(Provided data)

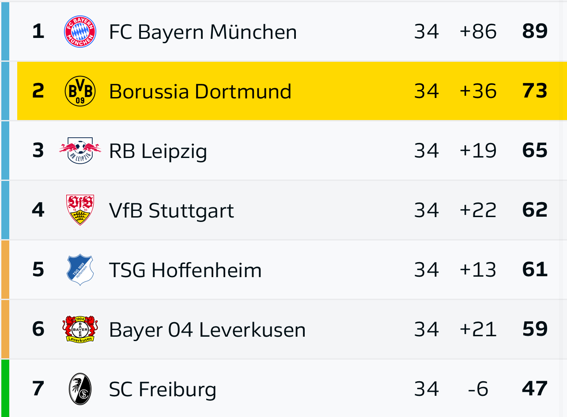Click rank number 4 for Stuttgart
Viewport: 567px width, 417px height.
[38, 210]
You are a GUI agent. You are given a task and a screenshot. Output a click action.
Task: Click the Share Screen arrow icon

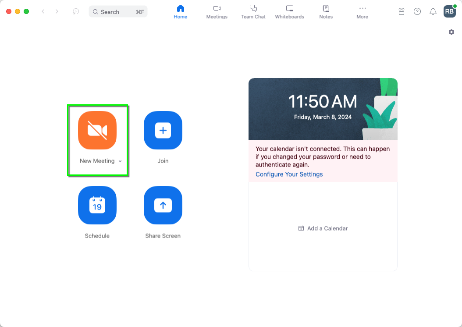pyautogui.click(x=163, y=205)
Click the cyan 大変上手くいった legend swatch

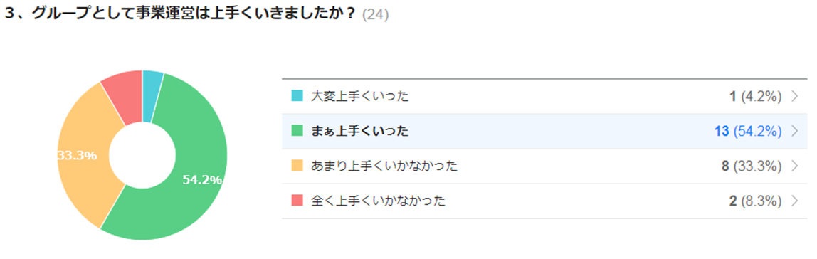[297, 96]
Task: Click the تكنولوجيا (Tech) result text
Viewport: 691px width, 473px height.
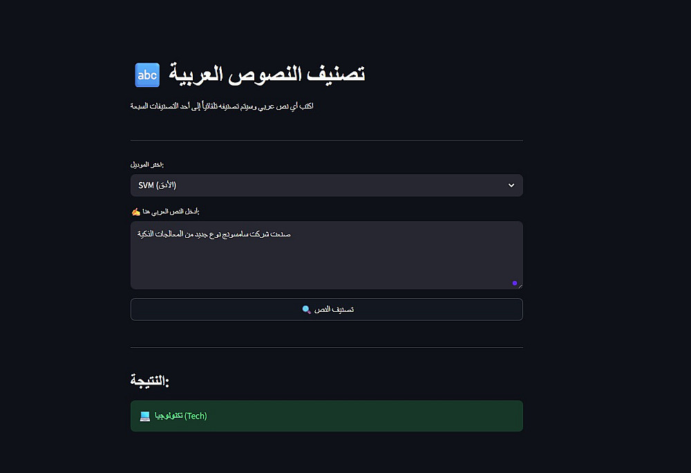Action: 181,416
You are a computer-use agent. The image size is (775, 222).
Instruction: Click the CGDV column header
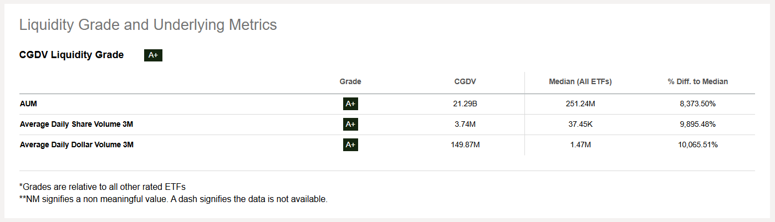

(Problem description) Once the line with "You are a GUI" is found, output it and every line after it through the end of the listing, exactly, without pictures.

(Output of the exercise)
You are a GUI agent. You are given a task and a screenshot. Output a click action.
Task: Click the Share Screen arrow icon

pyautogui.click(x=163, y=205)
Click the cyan 大変上手くいった legend swatch

[297, 96]
Task: Click the تكنولوجيا (Tech) result text
Viewport: 691px width, 473px height.
Action: 181,416
You are a computer-use agent. The image size is (775, 222).
Instruction: Click the CGDV column header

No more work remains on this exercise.